Work task -
Scan the listing below for the word "click" and copy every line that has it.

──────── Given entries

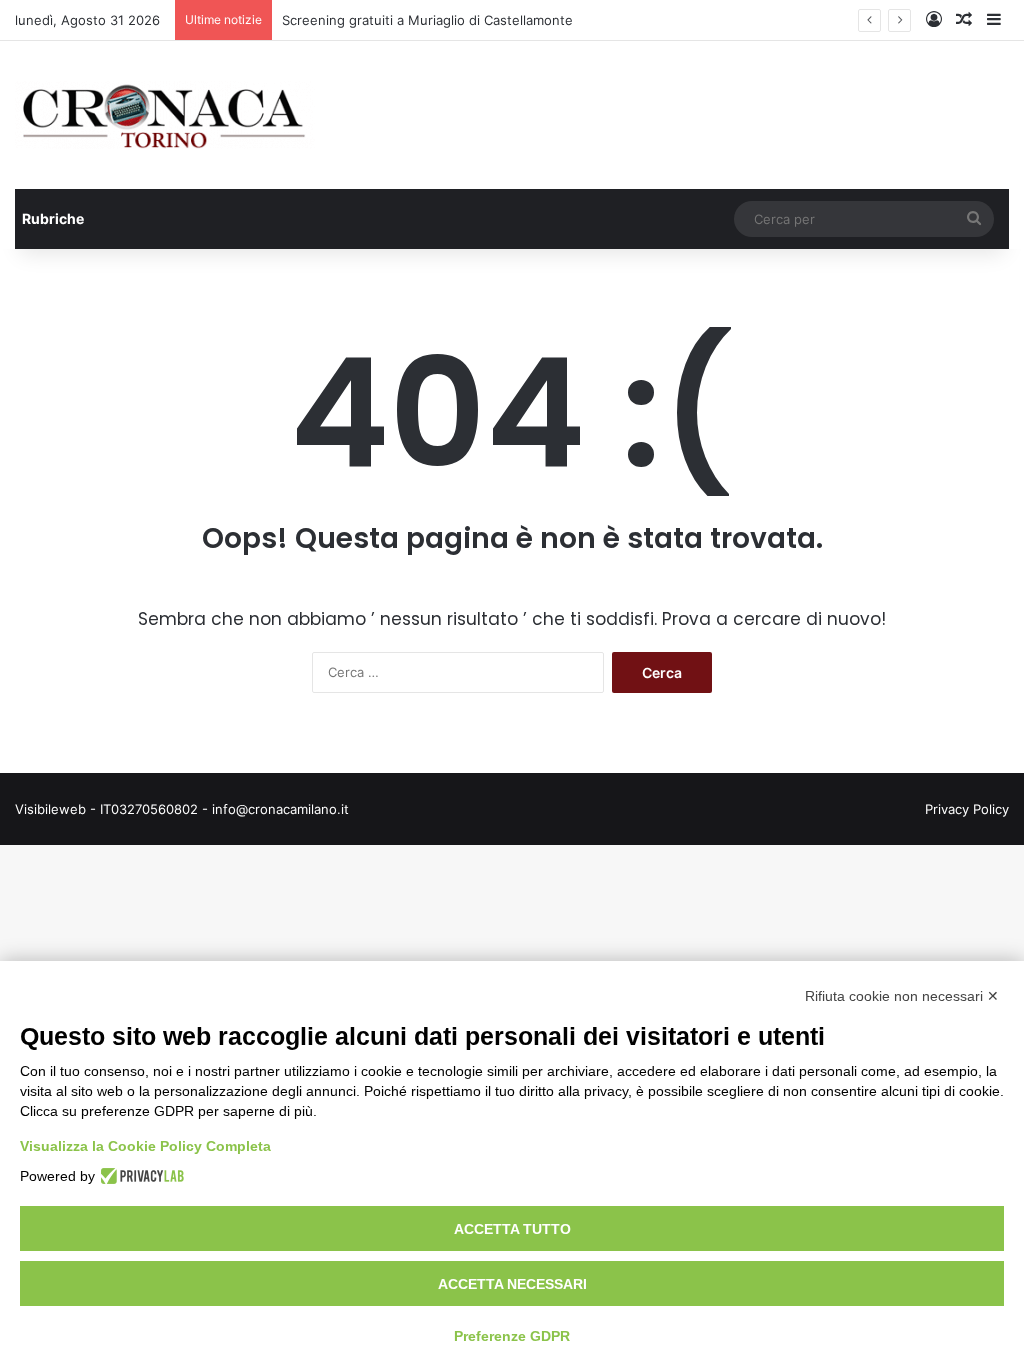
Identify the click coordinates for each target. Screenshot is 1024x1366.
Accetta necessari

────────────────
──────── Given entries

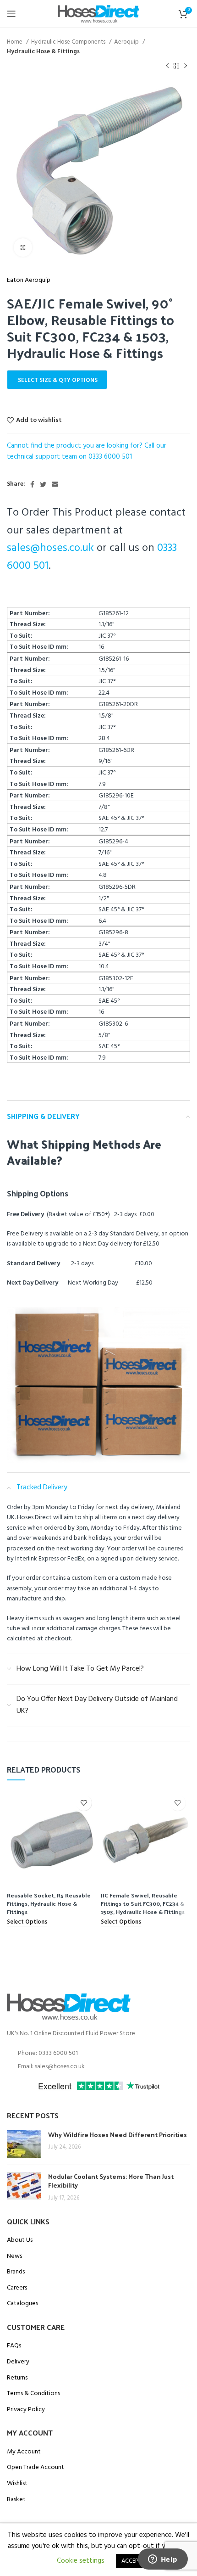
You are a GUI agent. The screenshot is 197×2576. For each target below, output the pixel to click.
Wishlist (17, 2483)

────────────────
──────── Given entries

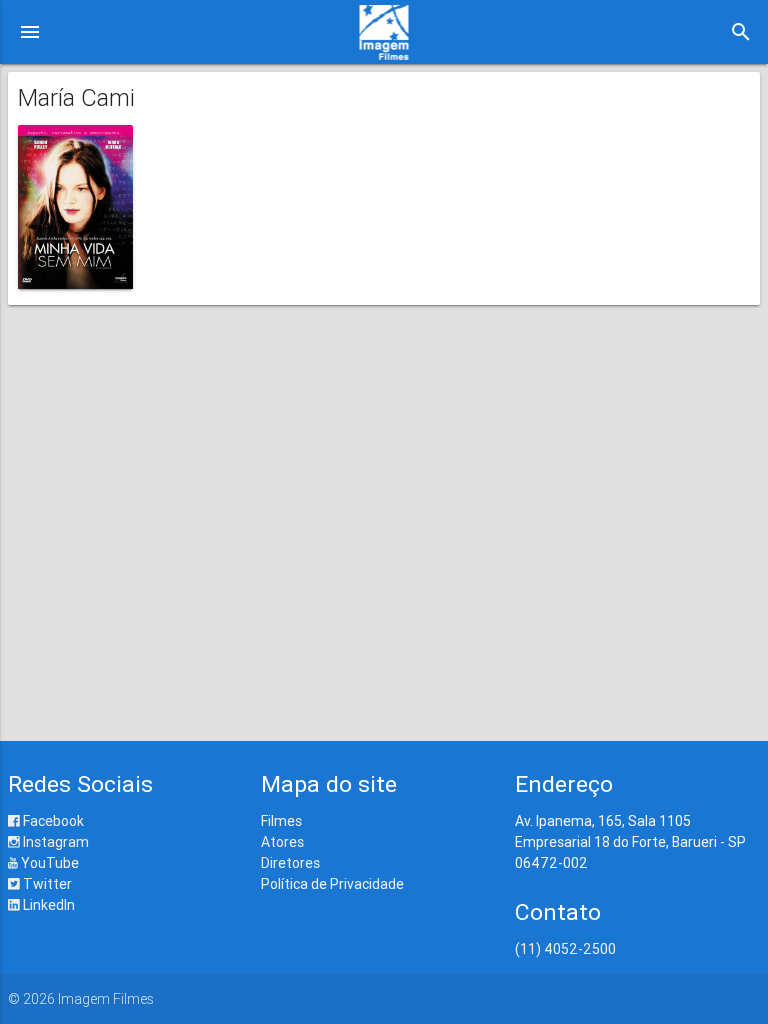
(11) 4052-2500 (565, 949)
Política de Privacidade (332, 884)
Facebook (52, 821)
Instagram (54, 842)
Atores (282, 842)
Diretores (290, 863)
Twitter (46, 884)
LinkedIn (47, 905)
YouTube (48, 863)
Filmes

────────────────

Task solution -
Identify the click coordinates for each target. Screenshot is 1024x1366.
You are a GUI agent. The screenshot is 197×2576. For each target below, output the pixel to click.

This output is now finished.